Exercise description:
Take from the entries below the stretch from the line with "Task: Click Reformat Code in the context menu" through the line with "Task: Open the", and return it exactly, leaving the pictures out.

Data excerpts:

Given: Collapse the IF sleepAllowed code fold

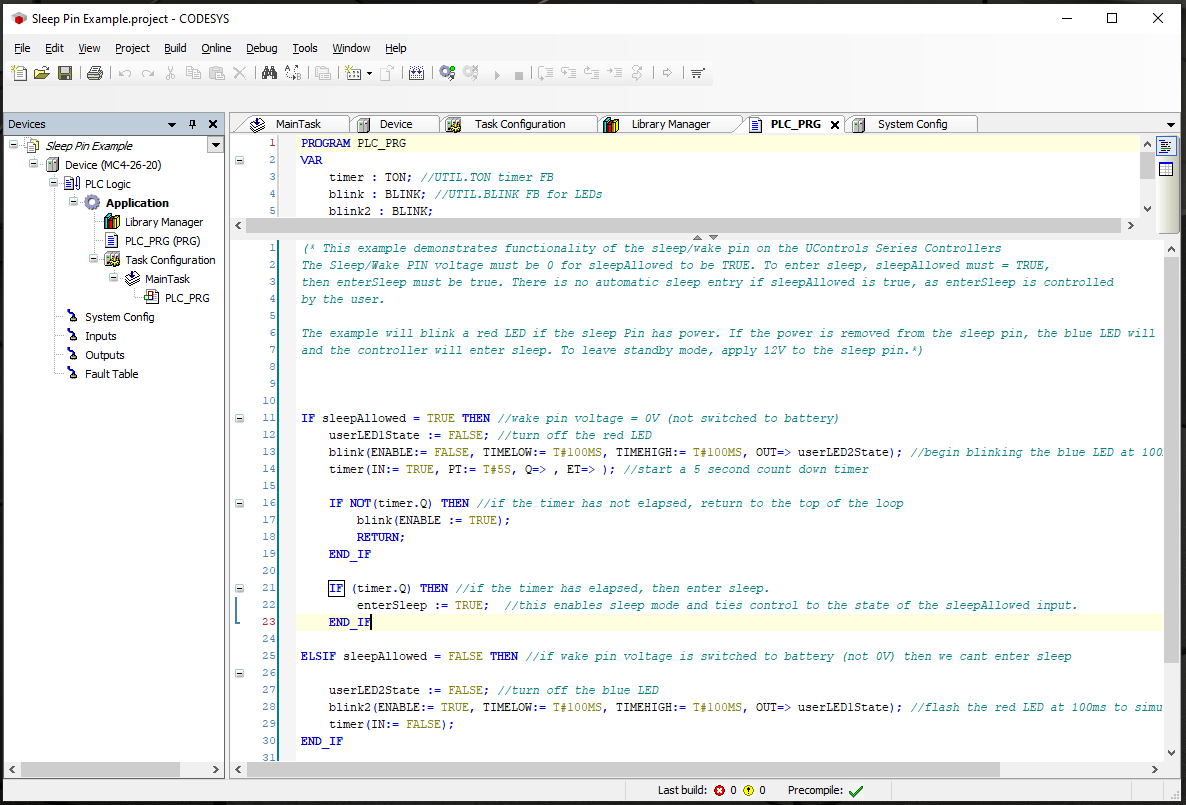Looking at the screenshot, I should pos(239,418).
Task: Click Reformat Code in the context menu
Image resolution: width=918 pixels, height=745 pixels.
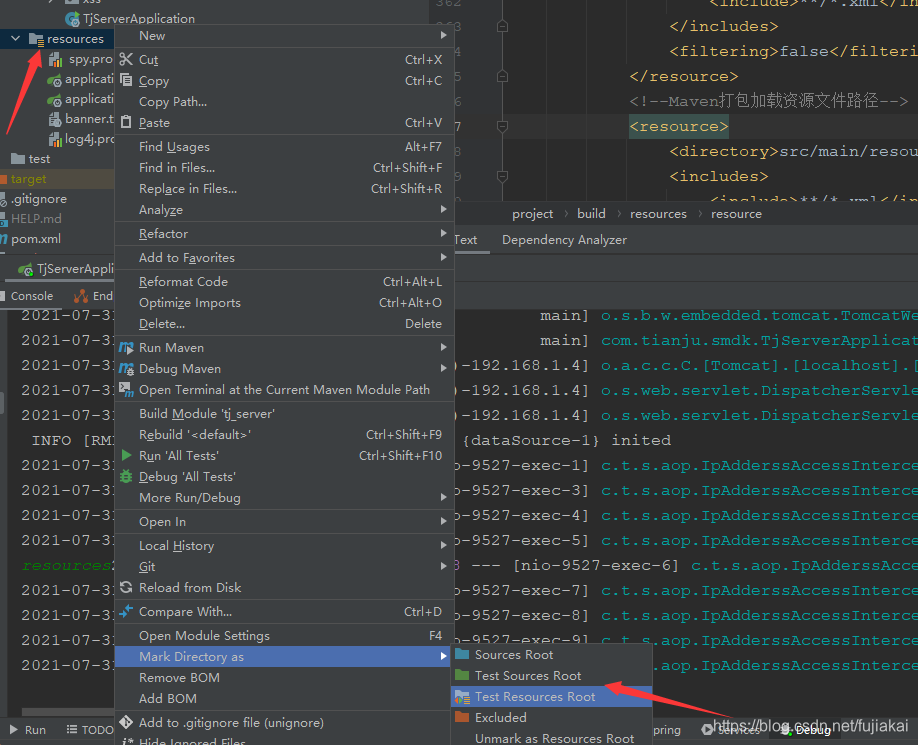Action: 183,281
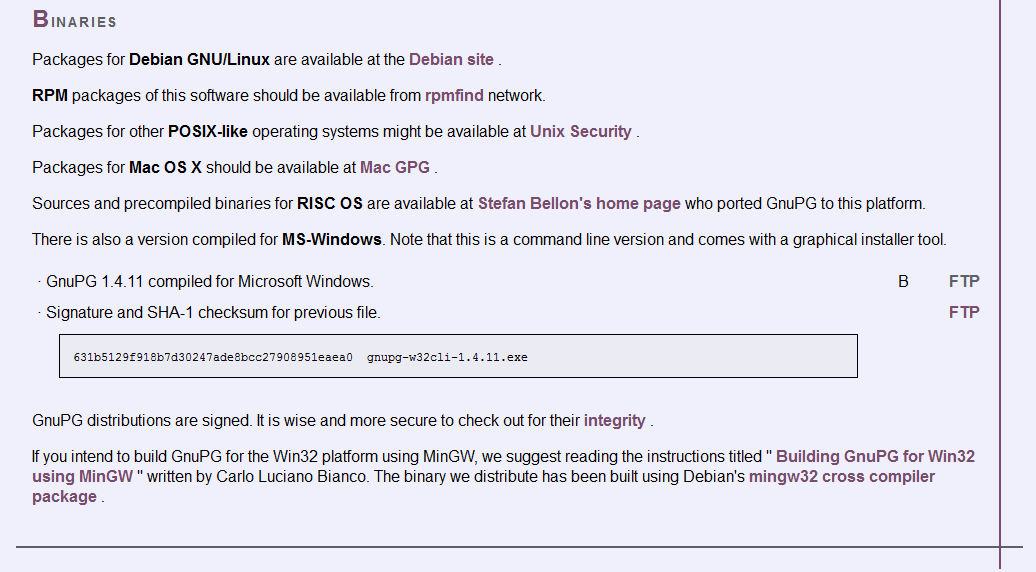Click the bold MS-Windows text
This screenshot has width=1036, height=572.
(331, 239)
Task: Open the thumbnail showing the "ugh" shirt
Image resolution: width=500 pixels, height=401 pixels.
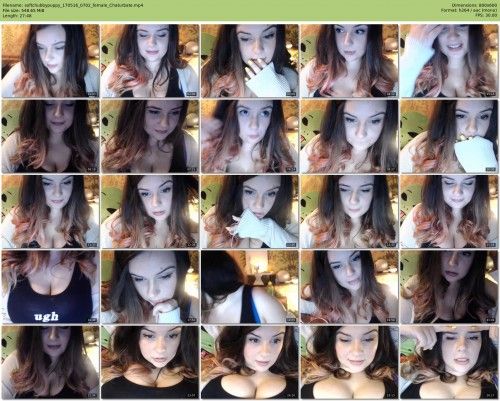Action: [x=50, y=287]
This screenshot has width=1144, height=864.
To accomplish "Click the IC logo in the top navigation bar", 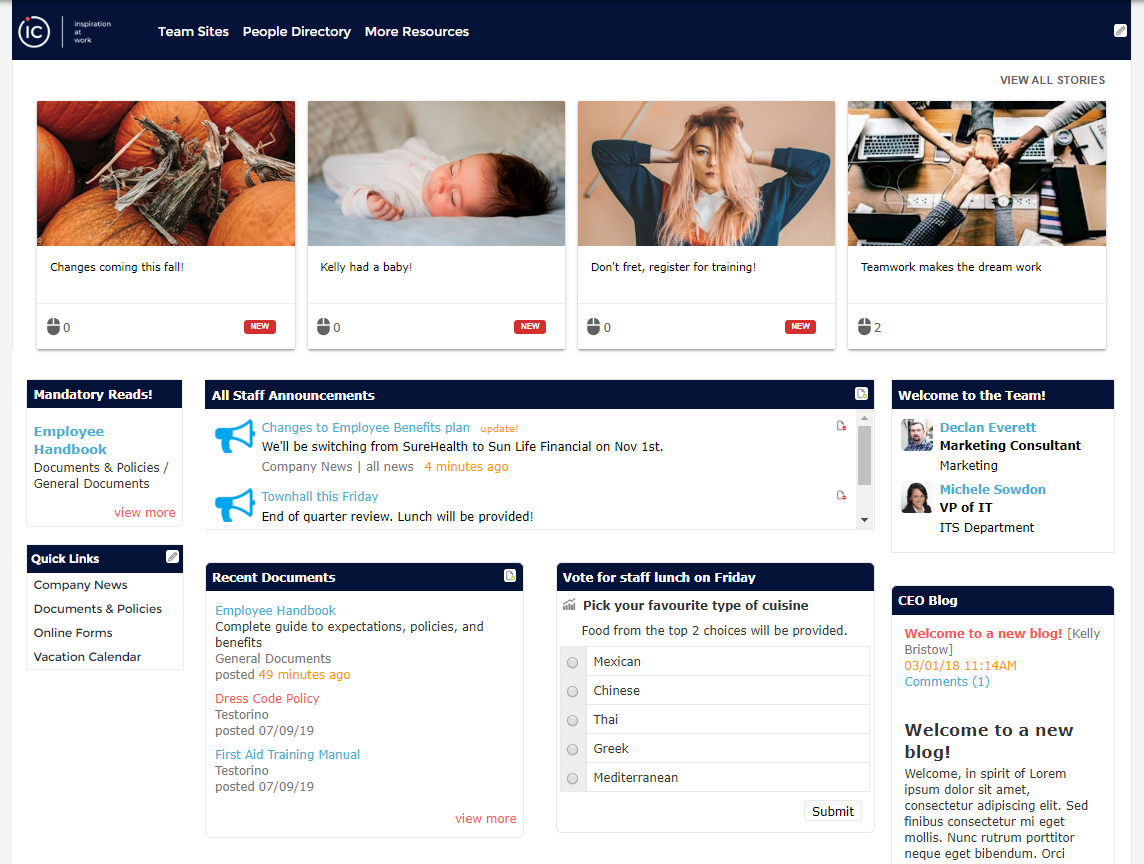I will coord(35,31).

Result of this task:
Task: Click Reformat Code in the context menu
Image resolution: width=918 pixels, height=745 pixels.
Action: 183,281
Click the bold MS-Windows text
This screenshot has width=1036, height=572.
(331, 239)
Task: Open the thumbnail showing the "ugh" shirt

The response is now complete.